**Instructions to follow**
Extract from the entries below, exactly as given, only the lines from the line containing "Click the ae28.edge1.hkg3.sp.lumen.tech" to the line containing "Viewport: 567px width, 388px height.", both lines included.

──────── Data extracts

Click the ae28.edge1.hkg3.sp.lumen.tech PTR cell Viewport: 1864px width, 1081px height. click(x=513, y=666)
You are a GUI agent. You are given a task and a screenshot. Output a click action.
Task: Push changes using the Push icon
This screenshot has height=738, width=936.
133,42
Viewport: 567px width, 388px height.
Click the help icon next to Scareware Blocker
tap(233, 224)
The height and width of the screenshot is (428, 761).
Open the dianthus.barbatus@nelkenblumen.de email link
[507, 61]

────────────────
──────── Data extracts

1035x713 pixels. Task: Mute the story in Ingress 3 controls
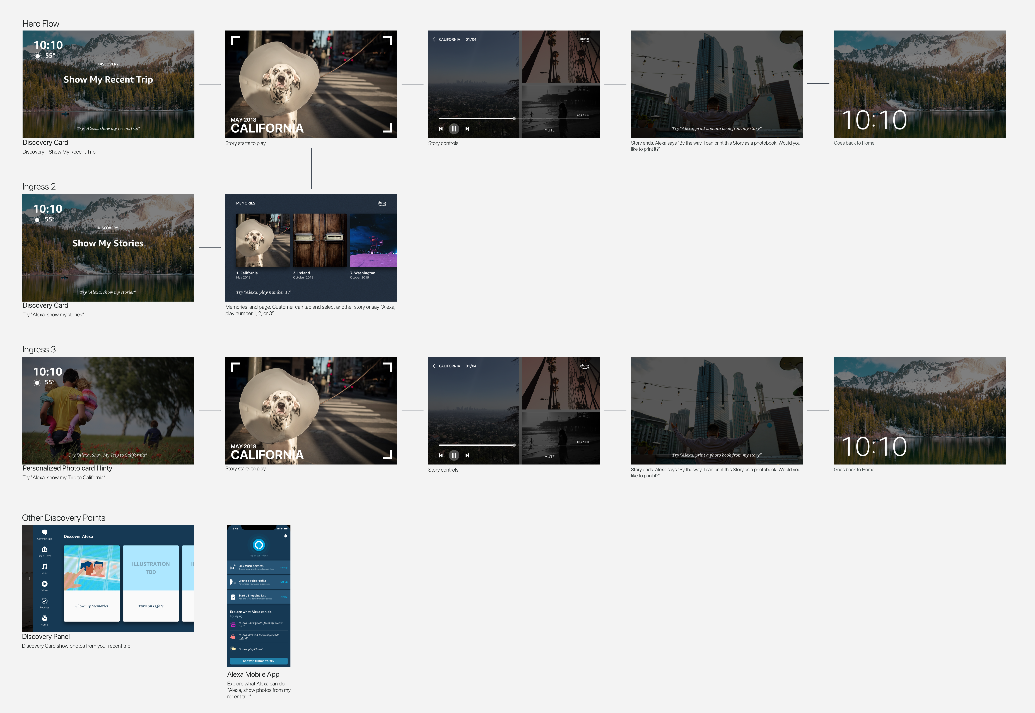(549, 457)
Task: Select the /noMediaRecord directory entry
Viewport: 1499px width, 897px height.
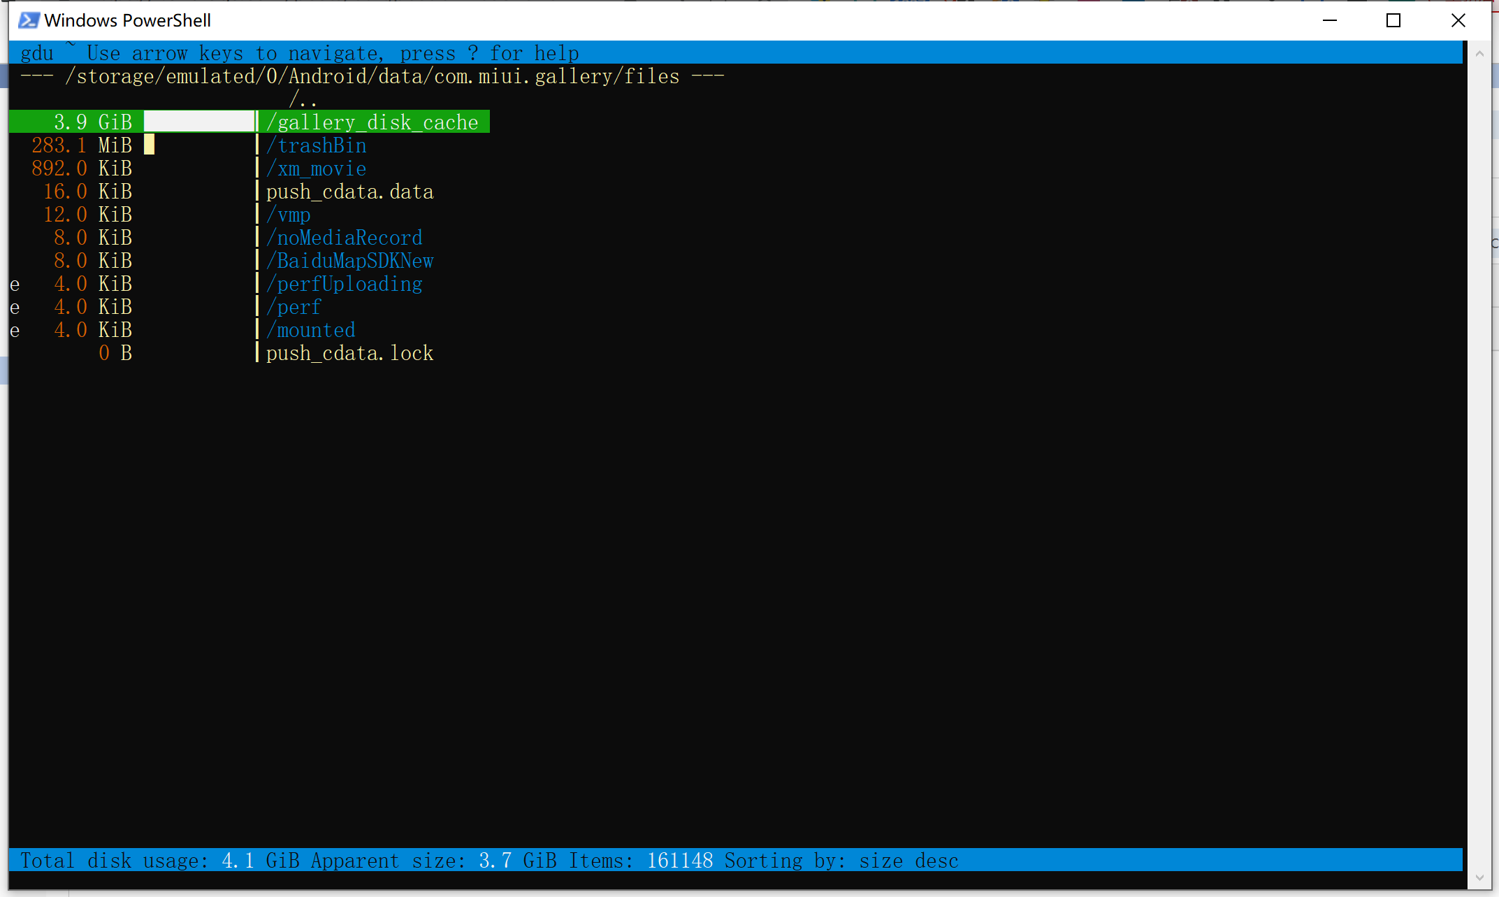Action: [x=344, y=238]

────────────────

**Expected answer**
Click the ae28.edge1.hkg3.sp.lumen.tech PTR cell Viewport: 1864px width, 1081px height. click(x=513, y=666)
You are a GUI agent. You are given a task and a screenshot. Output a click action.
Task: Push changes using the Push icon
This screenshot has height=738, width=936.
133,42
Viewport: 567px width, 388px height.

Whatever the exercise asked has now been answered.